## Your task
Extract each line of the records below that contains the word "computer".

─── Exercise data ───

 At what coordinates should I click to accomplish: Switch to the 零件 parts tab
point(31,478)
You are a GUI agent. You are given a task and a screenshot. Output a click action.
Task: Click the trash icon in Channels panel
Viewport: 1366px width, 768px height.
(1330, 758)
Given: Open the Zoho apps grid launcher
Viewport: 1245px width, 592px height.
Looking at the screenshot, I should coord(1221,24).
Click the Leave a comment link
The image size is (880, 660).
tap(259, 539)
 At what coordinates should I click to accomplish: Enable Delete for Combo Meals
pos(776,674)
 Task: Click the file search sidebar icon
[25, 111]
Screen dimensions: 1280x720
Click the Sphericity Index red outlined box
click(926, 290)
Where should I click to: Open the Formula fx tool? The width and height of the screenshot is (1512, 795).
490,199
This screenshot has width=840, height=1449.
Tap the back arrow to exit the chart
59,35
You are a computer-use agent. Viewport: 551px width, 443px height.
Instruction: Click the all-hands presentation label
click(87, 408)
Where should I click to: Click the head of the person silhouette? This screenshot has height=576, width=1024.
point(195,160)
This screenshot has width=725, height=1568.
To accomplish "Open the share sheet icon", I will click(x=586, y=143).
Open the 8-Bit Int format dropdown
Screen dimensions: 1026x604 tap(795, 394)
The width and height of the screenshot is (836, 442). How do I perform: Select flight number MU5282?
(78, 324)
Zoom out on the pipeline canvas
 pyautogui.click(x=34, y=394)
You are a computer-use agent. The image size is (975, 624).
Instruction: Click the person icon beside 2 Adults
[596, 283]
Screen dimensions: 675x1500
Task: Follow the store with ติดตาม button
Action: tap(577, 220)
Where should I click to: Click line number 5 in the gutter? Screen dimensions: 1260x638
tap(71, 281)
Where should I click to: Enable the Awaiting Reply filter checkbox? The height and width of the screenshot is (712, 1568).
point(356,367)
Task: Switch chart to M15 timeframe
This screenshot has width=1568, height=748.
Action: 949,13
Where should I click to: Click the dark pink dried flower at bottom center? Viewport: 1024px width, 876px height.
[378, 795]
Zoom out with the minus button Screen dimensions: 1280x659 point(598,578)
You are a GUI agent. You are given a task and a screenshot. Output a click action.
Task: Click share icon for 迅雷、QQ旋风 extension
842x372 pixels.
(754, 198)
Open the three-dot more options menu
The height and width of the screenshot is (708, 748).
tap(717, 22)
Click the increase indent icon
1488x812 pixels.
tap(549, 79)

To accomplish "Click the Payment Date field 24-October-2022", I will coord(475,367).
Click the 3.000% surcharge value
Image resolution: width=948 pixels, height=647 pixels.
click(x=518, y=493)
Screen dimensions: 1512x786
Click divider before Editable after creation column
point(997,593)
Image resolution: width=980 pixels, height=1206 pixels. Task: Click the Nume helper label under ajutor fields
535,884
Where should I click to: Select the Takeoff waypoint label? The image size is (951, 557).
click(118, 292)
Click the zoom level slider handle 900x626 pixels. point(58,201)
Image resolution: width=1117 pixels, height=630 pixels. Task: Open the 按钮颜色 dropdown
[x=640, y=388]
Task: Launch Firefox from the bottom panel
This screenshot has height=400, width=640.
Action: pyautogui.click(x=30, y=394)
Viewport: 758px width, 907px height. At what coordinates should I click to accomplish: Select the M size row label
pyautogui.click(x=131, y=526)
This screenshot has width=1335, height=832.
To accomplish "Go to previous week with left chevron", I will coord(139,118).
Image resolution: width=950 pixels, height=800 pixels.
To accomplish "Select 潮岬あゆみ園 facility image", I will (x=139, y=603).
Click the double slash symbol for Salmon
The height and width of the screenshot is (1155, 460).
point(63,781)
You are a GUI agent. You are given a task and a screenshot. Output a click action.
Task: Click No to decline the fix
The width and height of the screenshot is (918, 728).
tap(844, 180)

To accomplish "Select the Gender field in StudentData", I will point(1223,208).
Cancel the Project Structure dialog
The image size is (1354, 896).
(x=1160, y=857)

───

## Result for this exercise
You are a computer-use agent. Viewport: 551px width, 443px height.
You are a computer-use agent. The image size is (975, 624).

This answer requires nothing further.